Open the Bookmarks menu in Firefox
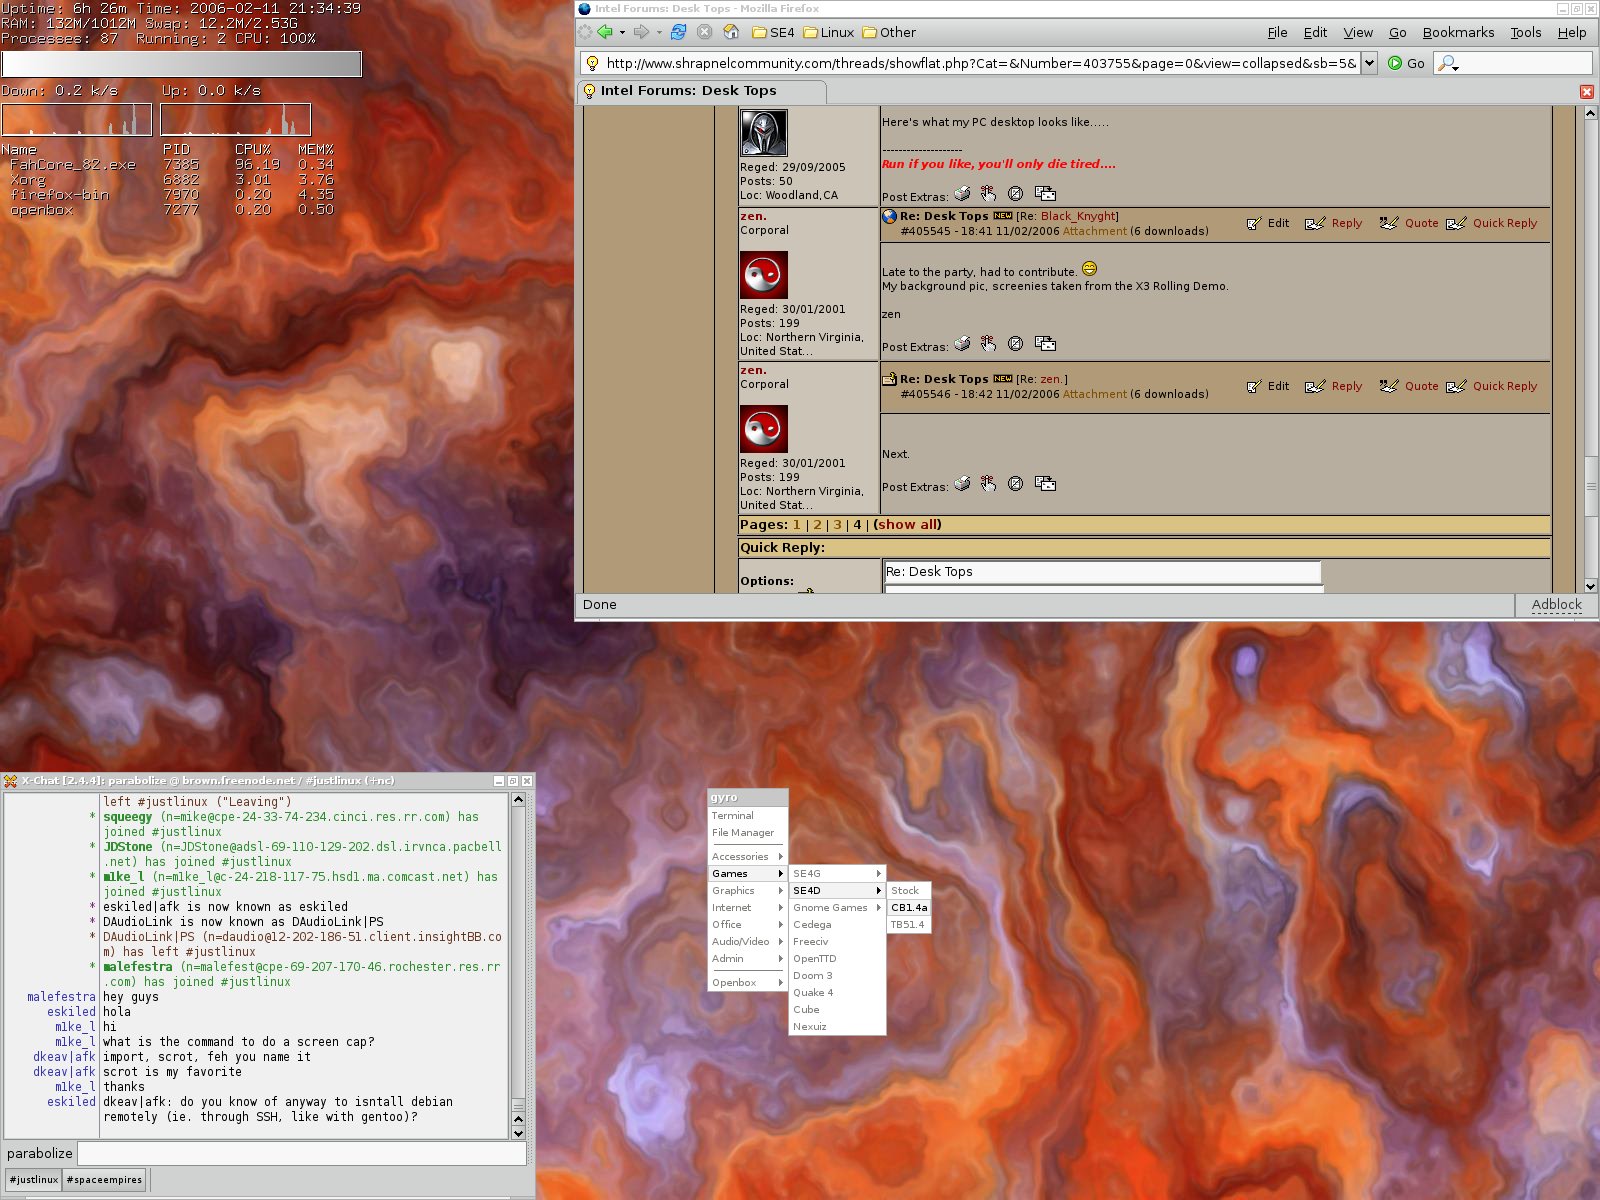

☆ ☆ ☆ ☆ ☆ ☆ ☆

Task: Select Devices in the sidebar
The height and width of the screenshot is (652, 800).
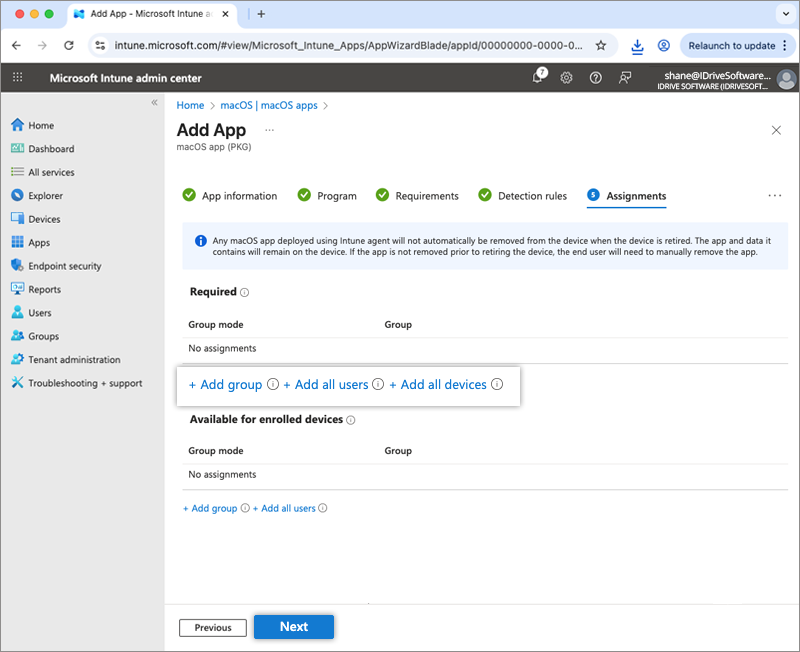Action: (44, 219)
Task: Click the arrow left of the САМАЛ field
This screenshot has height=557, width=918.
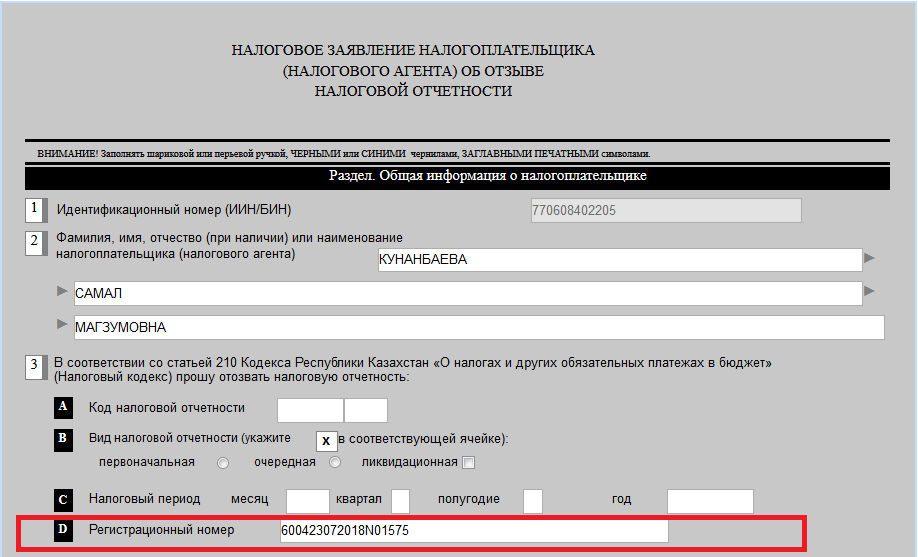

☆ ☆ ☆ ☆ ☆ ☆ ☆

◆ **Short task**:
Recast the entry lines above as a Markdown table with columns Row and Line, starting at the line that contains "Task: Click the arrow left of the САМАЛ field" and ending at the line that contains "This screenshot has height=557, width=918.". Number each row and leave out blank lines.

◆ **Result below**:
| Row | Line |
|---|---|
| 1 | Task: Click the arrow left of the САМАЛ field |
| 2 | This screenshot has height=557, width=918. |